Vielleicht ist es diese Mischung aus Sensibilität für den Tod und ironischem Abstand, die Pisani qualifizierte, ein geschichtsträchtiges Denkmal zu entwerfen. Gemeinsam mit acht Künstlerkollegen wählte der Stadtentwicklungssenator Patricia Pisani aus, in einem kleinen Wettbewerb Vorschläge für ein "Deserteurs-Mahnmal" einzureichen. Das Mahnmal soll an die 232 in den letzten Wochen des Zweiten Weltkrieges in der Charlottenburger Murellenschlucht erschossenen Wehrmachtsdeserteure und "Wehrkraftzersetzer" erinnern. Vielleicht ist es aber auch ihre Herkunft, die es Pisani möglich macht, ein urdeutsches Trauma künstlerisch anzupacken. Pisani stammt aus Buenos Aires und kam erst vor zehn Jahren nach Deutschland. "Ob ich ein ähnliches Denkmal in Argentinien hätte machen können?", fragt sie sich. "Wohl eher nicht, da wäre ich einfach zu nahe dran." Pisani mag es lieber distanziert, ironisch distanziert - so lautet auch ihr künstlerisches Credo. Hinterfragen, was man sieht, zeigen, was man nicht sieht. Sie macht keinen Hehl daraus, was sie vom Militärdienst hält: "Das sollen die machen, denen das Spaß macht." Diejenigen, die es nicht machen wollen, sind in ihren Augen keine Feiglinge: "Ich halte von so einer Art Patriotismus nichts." Und wer zur Wehrmacht Nein sagte, der war sogar ein Held, sagt Pisani.

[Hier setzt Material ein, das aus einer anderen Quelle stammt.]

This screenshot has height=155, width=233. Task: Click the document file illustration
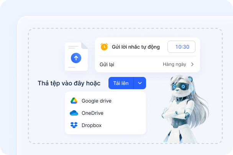pyautogui.click(x=76, y=57)
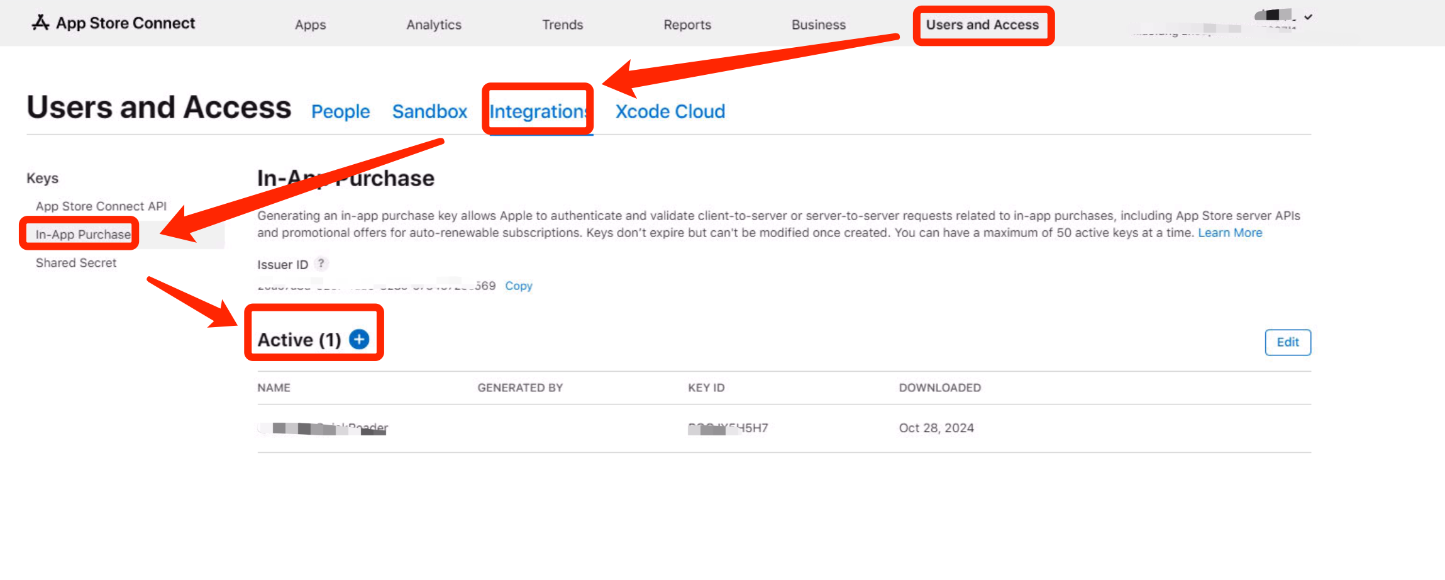
Task: Copy the Issuer ID via Copy link
Action: click(x=518, y=286)
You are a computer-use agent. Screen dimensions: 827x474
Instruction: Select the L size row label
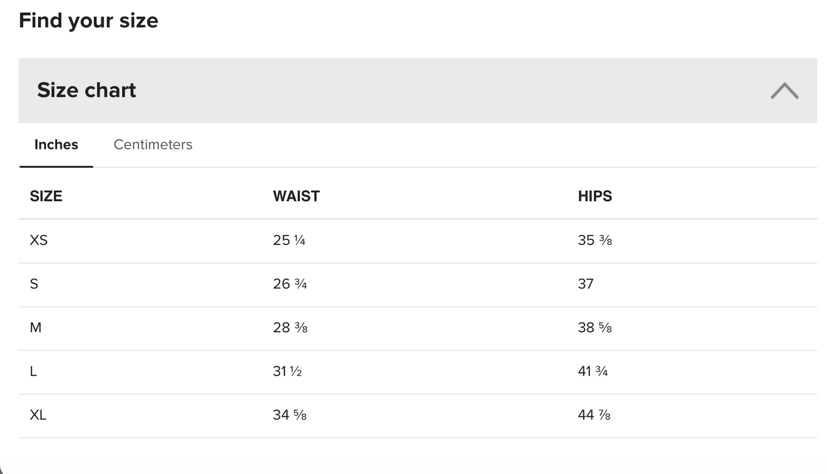(33, 371)
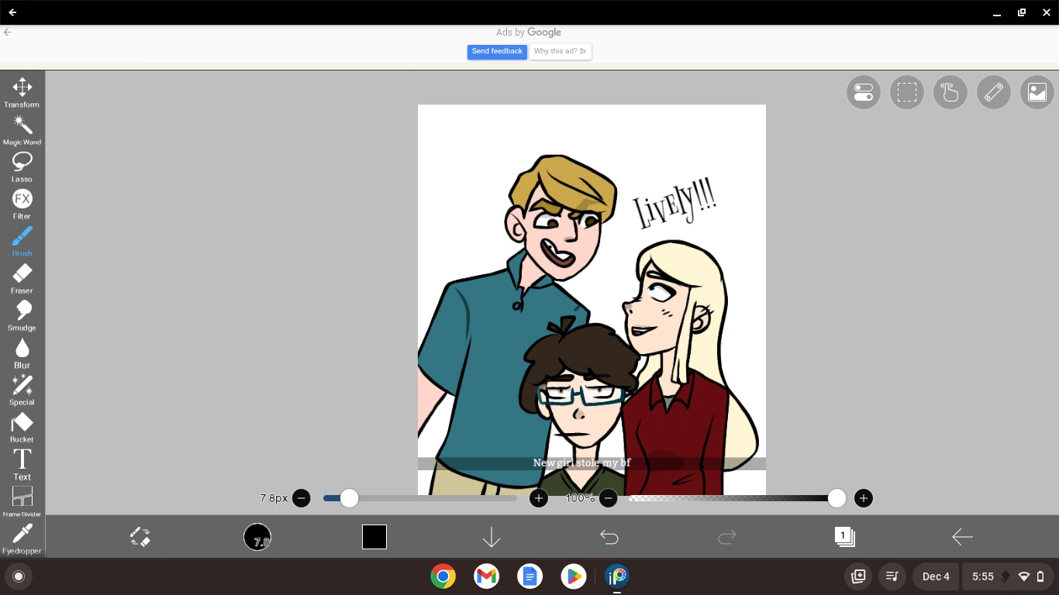Select the Blur tool
This screenshot has width=1059, height=595.
coord(22,349)
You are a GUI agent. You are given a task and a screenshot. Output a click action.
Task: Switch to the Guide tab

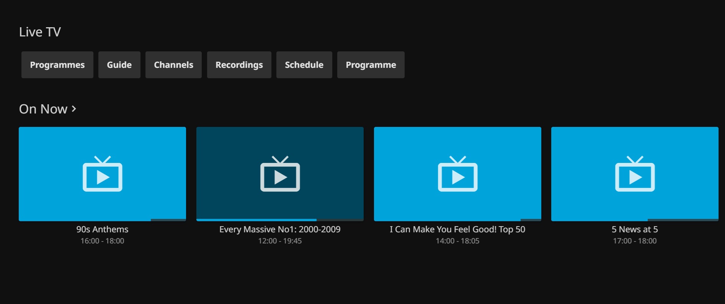[x=119, y=65]
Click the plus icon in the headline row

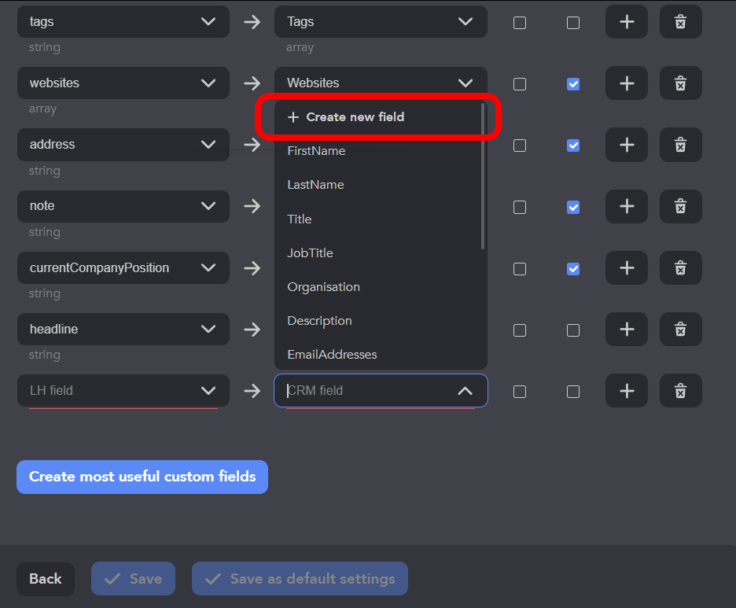[x=627, y=329]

Ihr Entwurf für das Denkmal basiert auf Verkehrsspiegeln. Hundert dieser aus dem Straßenverkehr bekannten Hilfsmittel, die unübersichtliche Stellen überschaubar machen, sollen den Spaziergänger auf dem Weg von der Glockenturmstraße zum Platz der Erschießungen begleiten. Verkehrsspiegel, kann etwas noch fremder sein auf einem einsamen Waldweg? Genau das beabsichtigt Pisani: Aufmerksamkeit durch Verwunderung. "Vorsicht, Gefahr!", sollen die Zeichen signalisieren - und letztlich doch wieder das tun, wozu sie ursprünglich gedacht waren: Unsichtbare Stellen einsehbar machen. Denn der authentische Ort der Hinrichtungen liegt in einem Polizeisperrbezirk und darf nicht betreten werden. Die Spiegel am Sperrzaun reflektieren den Ort bis zum Spazierweg. Er wird "virtuell zugänglich."

Jetzt steht Pisani als Siegerin des Wettbewerbes fest, ihr Entwurf wird für 300 000 Mark realisiert. "Mein bisher größtes Projekt", sagt die Künstlerin stolz. Und das lukrativste. Auch darüber freut sich Pisani, denn Installationen taugen nur bedingt, um sich damit den Lebensunterhalt zu verdienen. Man kann sie nur schwer verkaufen, und Pisanis Werke sind oft zu provokant für Sponsoren. Deshalb hält sich die Künstlerin mit befristeten Dozentenstellen und Stipendien über Wasser. Gemälde ließen sich leichter verkaufen, aber: "Das Einzige, was ich nicht bin, ist Malerin." Unsicher, ob es ihr peinlich ist, dann überzeugt, dass auch das zu ihrer Biografie gehört, erzählt Pisani von ihrem ersten Werk, das sie verkaufen konnte. Mit 16, ein Stillleben mit Blumen und Früchten. "Der Käufer hielt es für einen Pferdekopf."